El pasado 28 de septiembre tuvo lugar la ceremonia de las Cantaderas. El claustro de la Catedral acogía la ofrenda a Nuestra Señora y la posterior dialéctica en la que el síndico municipal –representante del Consistorio leonés– mantiene que la ofrenda es libre y voluntaria mientras que, el síndico capitular –representante del Cabildo Catedral– afirma que es voto, es decir, un acto obligatorio.

No quiero hacer crónica de esta ceremonia ni de la historia que acumula sobre sus espaldas. Con estas líneas pretendo dar conocimiento de algunas de las peregrinas argumentaciones que expuso el síndico municipal para rebatir el discurso del canónigo representante del Cabildo catedralicio.

Pues bien, el concejal, sin venir a colación, fue capaz de equiparar “la tradición de las Cantaderas con la gloriosa tradición de tomar una limonada en Casa Benito durante el Encuentro en la mañana de Viernes Santo”. Inexplicablemente, al finalizar su segunda intervención, proclamaba que era bracero de la Oración en el Huerto. Como no podía ser de otra manera, el síndico capitular contestó que no mezclara tradición con devoción, piedad, etc.

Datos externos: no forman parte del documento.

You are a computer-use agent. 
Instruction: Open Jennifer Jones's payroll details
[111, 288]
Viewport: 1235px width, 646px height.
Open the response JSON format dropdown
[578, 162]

Creo que estas declaraciones no tienen cabida en este acto, están fuera de lugar. Pero más grave es que salgan de la boca de un papón que ha llegado a ser Abad de una penitencial y que, además, procede de una auténtica saga de papones. Y es más preocupante, si cabe, que estas ideas surjan de un representante de todos los leoneses. Si desde la Corporación Municipal entienden la Semana Santa de esta forma, mal vamos.

Desde este espacio que brinda La Horqueta Digital a todos sus lectores me gustaría contestar al Concejal que no mezcle la devoción, piedad y religiosidad con conductas totalmente censurables, o que al menos respete lo que significa la celebración pasional y sus procesiones sin intentar vender tradiciones que no lo son. Cierto es que tomar limonada a lo largo de esos Santos Días es una tradición. En cambio, no tergiversemos que cumplir con tan secular ceremonial dentro de una procesión sea una tradición, se mire por donde se mire es una conducta que no es compatible con un cortejo procesional. Y del mismo modo, concluyo instando a no confundir el mañanero Encuentro de Viernes Santo con un descanso en el que los papones puedan degustar limonada o chocolate con churros.